Die derzeitige Situation ist wie der Tanz auf einem Vulkan. "Die Inseln sind fast vollkommen ausgelastet", erklärt Papagiannakis. Das Arbeiten am Limit wird nicht zuletzt durch Unzulänglichkeiten auf EU-Ebene verschlimmert. So wären beispielsweise mehr Helfer von Nöten, um Herr der Lage zu werden. Doch die EU verbiete es derzeit Griechenland wegen der Sparmaßnahmen Leute einzustellen, sagt der Vizebürgermeister. Gleichzeitig hat die EU von den versprochenen 66.000 Syrern, die sie unter den EU-Staaten aufteilen wollte, gerade einmal 1500 umgesiedelt.
Sollte sich die Türkei dazu entschließen, das Abkommen mit der EU aufzukündigen und der Flüchtlingsstrom erneut losbrechen, würde Griechenland keine drei Tage durchhalten, heißt es. Und genau damit hat der türkische Präsident Recep Tayyip Erdogan in der Vergangenheit wiederholt gedroht.
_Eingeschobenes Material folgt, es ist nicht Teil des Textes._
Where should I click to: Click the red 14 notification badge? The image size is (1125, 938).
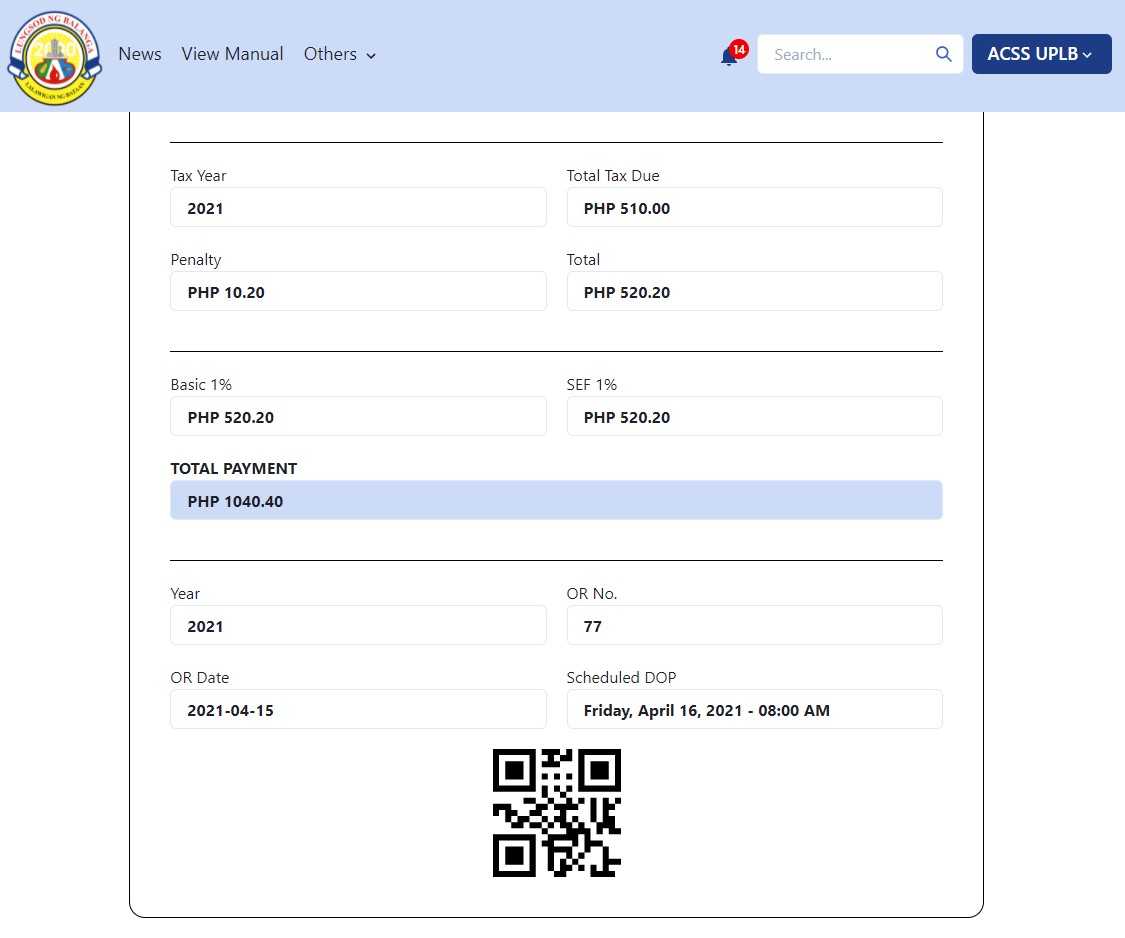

Doch auch so hat der Deal einen bitteren Beigeschmack. Denn, was Flüchtlinge berichten, macht auch EU-Parlamentarier wie den Österreicher Josef Weidenholzer fassungslos: An der türkisch-syrischen Grenze werden demnach Flüchtlinge systematisch ermordet.
Mohammed Ali berichtet von einer etwa 300 Meter breiten Todeszone. Er hat sie überlebt, eine Frau mit Kind, die mit ihm floh, nicht. "Es gibt Selbstschussanlagen und es gibt Scharfschützen, die dich dort erschießen", erinnert sich Mohammed. Zwei Wochen lang hat er versucht, in der Nacht die Grenze zu passieren. Wichtig sei es, einen guten Schlepper zu haben: "Der kann abschätzen, wann und wo ein Übertritt möglich ist." Doch auch wenn man den Schüssen in dieser Zone entkommt, gilt es noch, an den Grenzsoldaten vorbeizukommen. "Wenn dich die erwischen, wünscht du dir, du wärest tot: Die brechen dir jeden Knochen im Leib und werfen dich zurück über die Grenze nach Syrien." Überwindet man allerdings die Zone und ist außerhalb der Reichweite des Militärs, hat man es fürs erste geschafft. "In der Türkei rührt dich keiner an. Du kannst dort sogar legal arbeiten und eine Wohnung mieten."
Arbeiten, das ist ein sehnlicher Wunsch von Mohammed Atayee in Athen. "Ich möchte mich weiterbilden, ich möchte etwas tun, ich möchte Geld verdienen", sagte er. Ob und wann er seine Familie wiedersehen kann, steht in den Sternen. Denn ihnen (Eltern, drei Brüder, vier Schwestern) hat er von der Flucht abgeraten. "Ich habe ihnen erzählt, wie es war und sie angefleht, nicht ebenfalls zu fliehen." Lieber Bombenterror als Migration nach Europa - die Flüchtlingsstrategie der EU wirkt - oder auch nicht.